- Consigne
Poursuivez le texte ci-dessous consacré à la société Uber en reprenant juste après sa dernière phrase.

- Extrait du document

Née en 2009 à San Francisco, la société Uber a connu une ascension foudroyante. C’est le modèle même de l’économie de plateforme (dite, à tort, collaborative) dont nous avons montré dans l’article Les coursiers victimes de l’ubérisation du n°2 du journal POUR combien une telle entreprise était un développement très néfaste du capitalisme néolibéral. En faisant trimer avec leur propres véhicules (voitures, vélos et maintenant bateaux) des particuliers sans que ceux-ci disposent d’un contrat de travail, ni de protection sociale, c’est une façon extrêmement efficace de gagner beaucoup d’argent sans en investir.

- Données extraites
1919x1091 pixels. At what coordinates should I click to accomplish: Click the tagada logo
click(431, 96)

...

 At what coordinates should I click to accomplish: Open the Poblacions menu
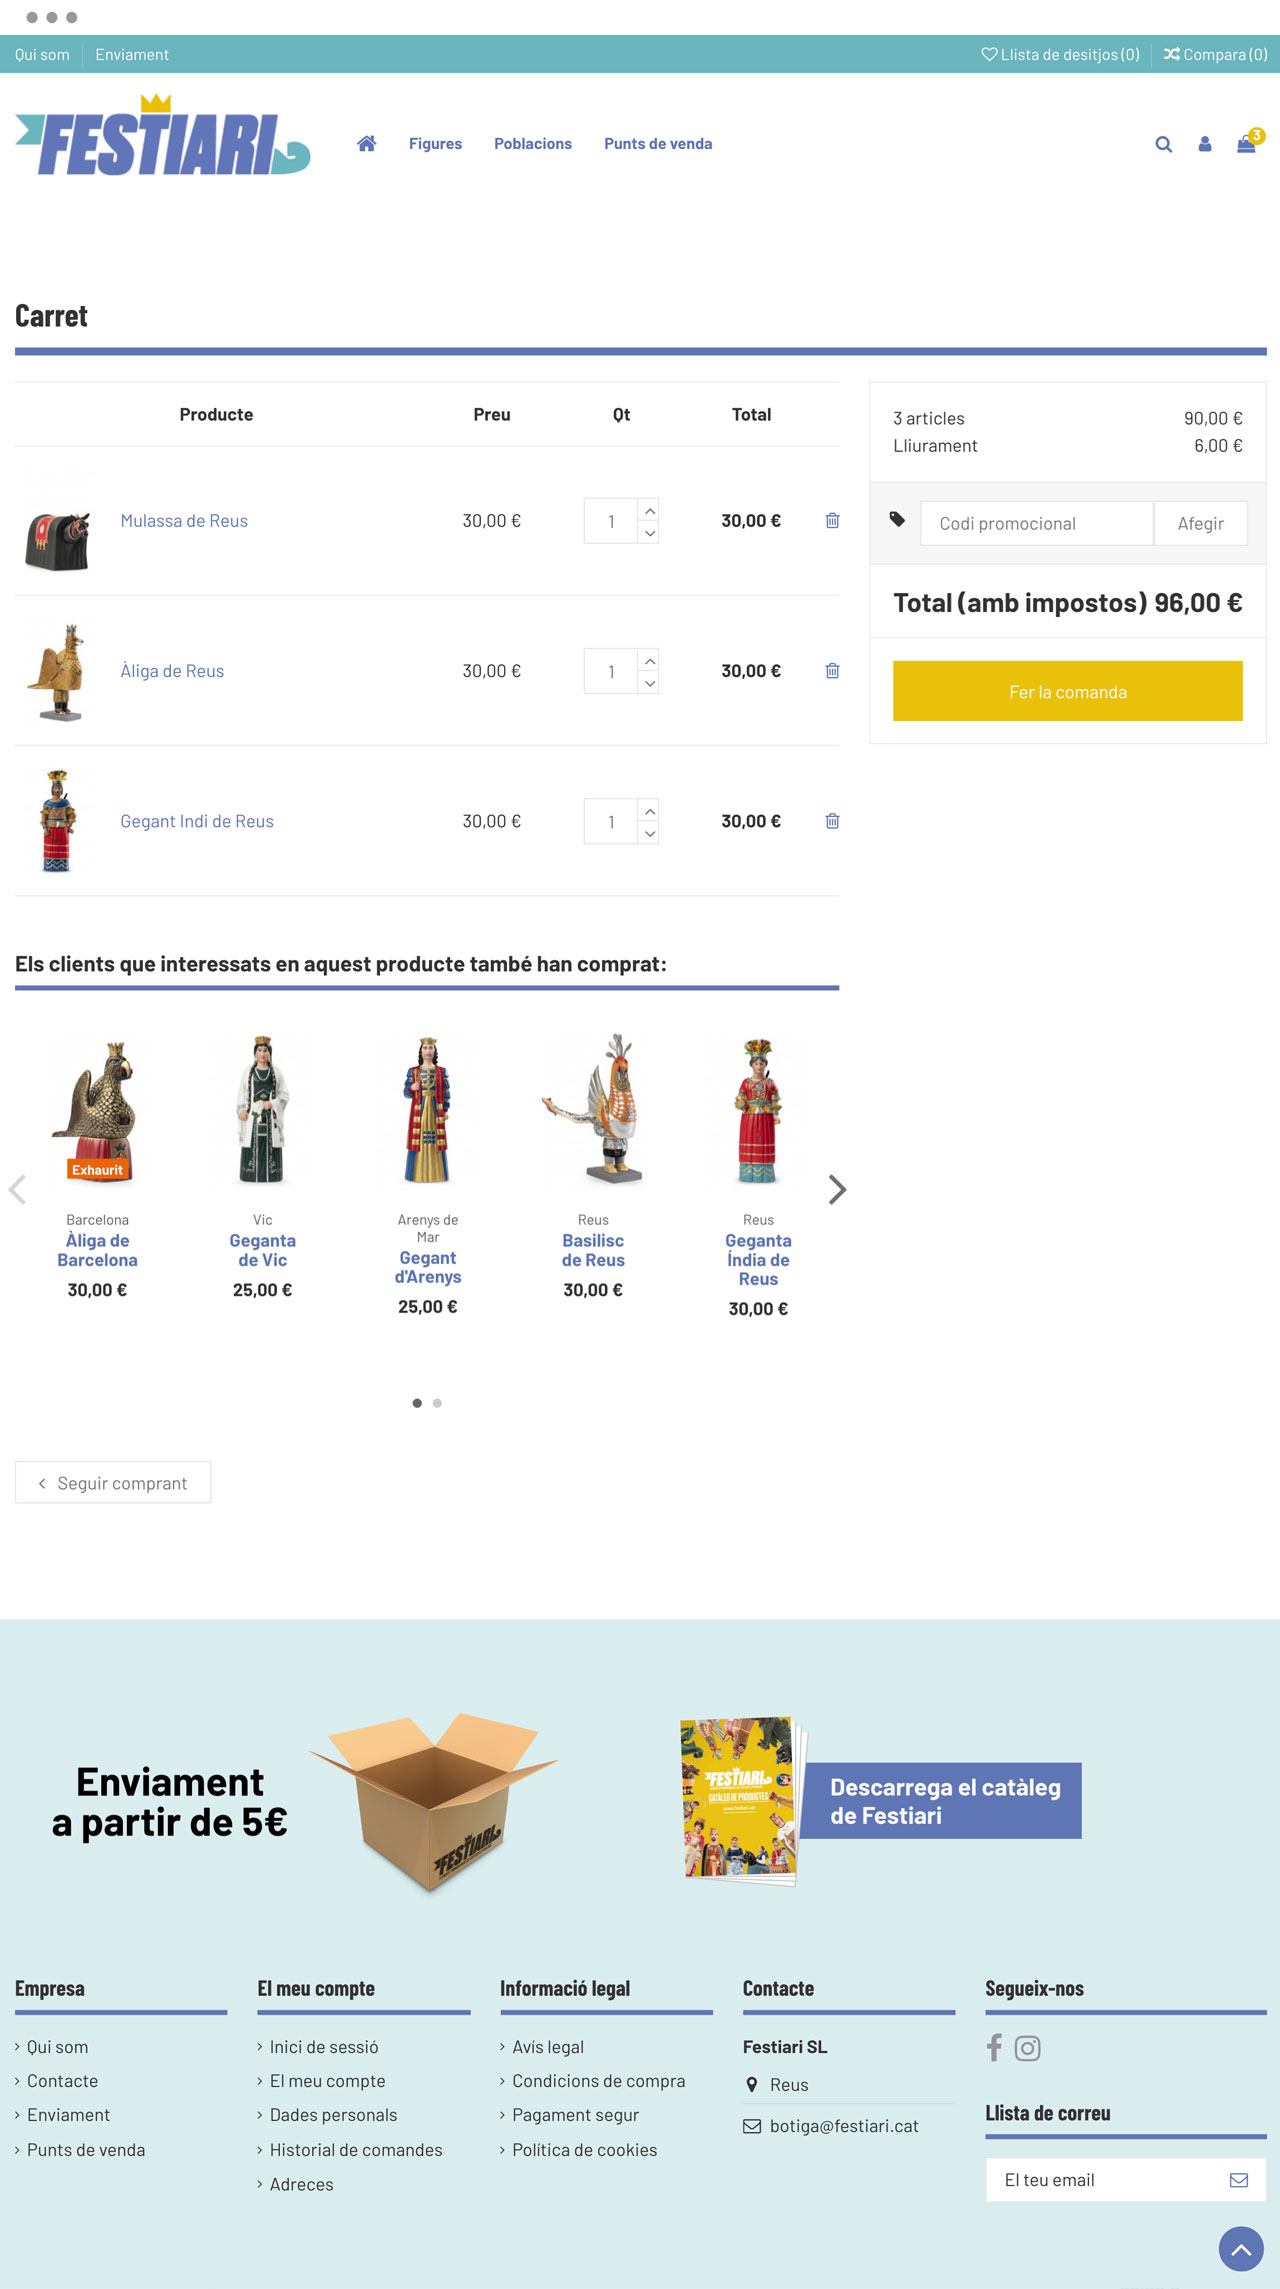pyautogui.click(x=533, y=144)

- Corrigé
Le mirage boursier
Donc, ceux qui en ont de l’argent, à ne plus avoir qu’en faire et qui sont hypnotisés par les promesses des nouvelles technologies ont donc placé leurs abondantes économies dans les actions d’Uber. C’est en particulier le cas des fonds de pension dont on sait qu’ils sont des acteurs majeurs du capitalisme de prédation qui se développe de plus en plus. En quelques années, la capitalisation boursière de notre start-up a grimpé, grimpé, grimpé… L’entreprise n’est pourtant qu’une série de centraux téléphoniques et de programmes informatiques permettant de géolocaliser via un smartphone, une tablette ou un ordinateur, le véhicule le plus proche de soi pour ensuite le réserver. Les utilisateurs peuvent suivre l’approche de la voiture qu’ils ont réservée sur l’application.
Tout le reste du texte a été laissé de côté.